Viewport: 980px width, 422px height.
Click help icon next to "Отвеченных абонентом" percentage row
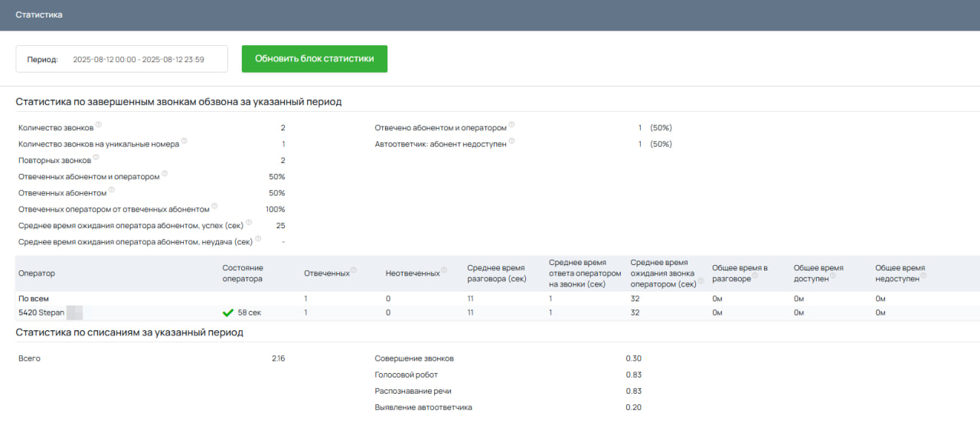(112, 190)
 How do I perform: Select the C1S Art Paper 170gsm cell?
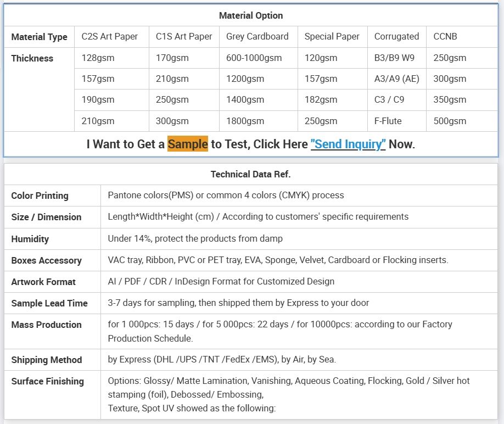(x=172, y=58)
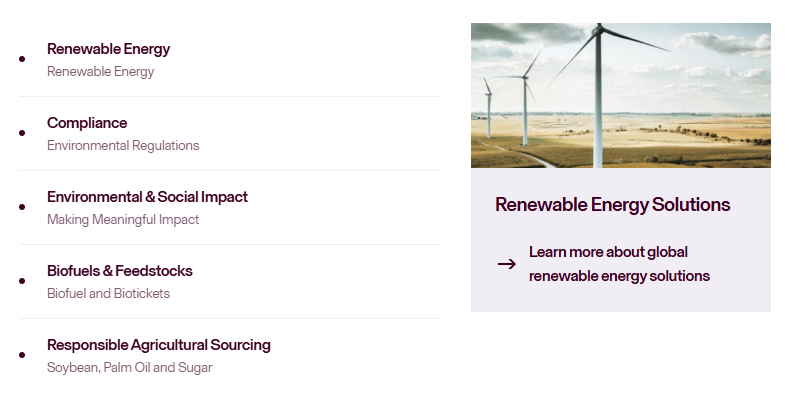Click the bullet beside Compliance

pyautogui.click(x=22, y=133)
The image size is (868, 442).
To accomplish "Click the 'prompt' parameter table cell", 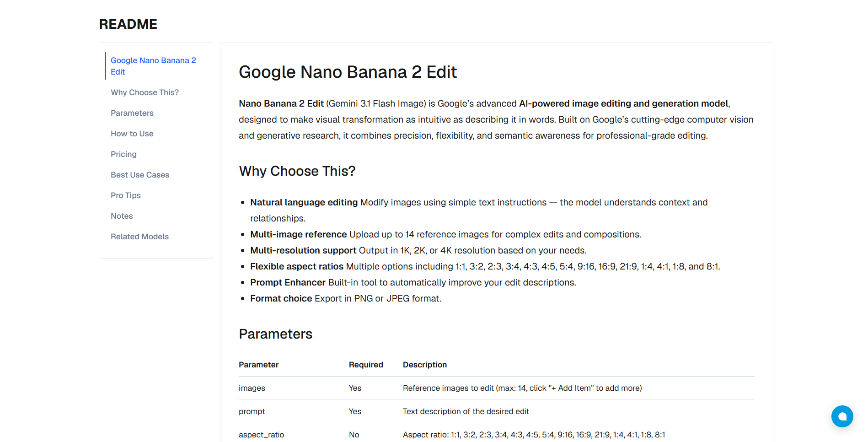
# # # # #
### What to produce
Leaving out the pictures, return exactly the lines from the one that contains "The image size is (868, 442)." through the last line of the records above, inclusive.

### Output for this exercise
The image size is (868, 442).
To accomplish "Click the 'prompt' parameter table cell", 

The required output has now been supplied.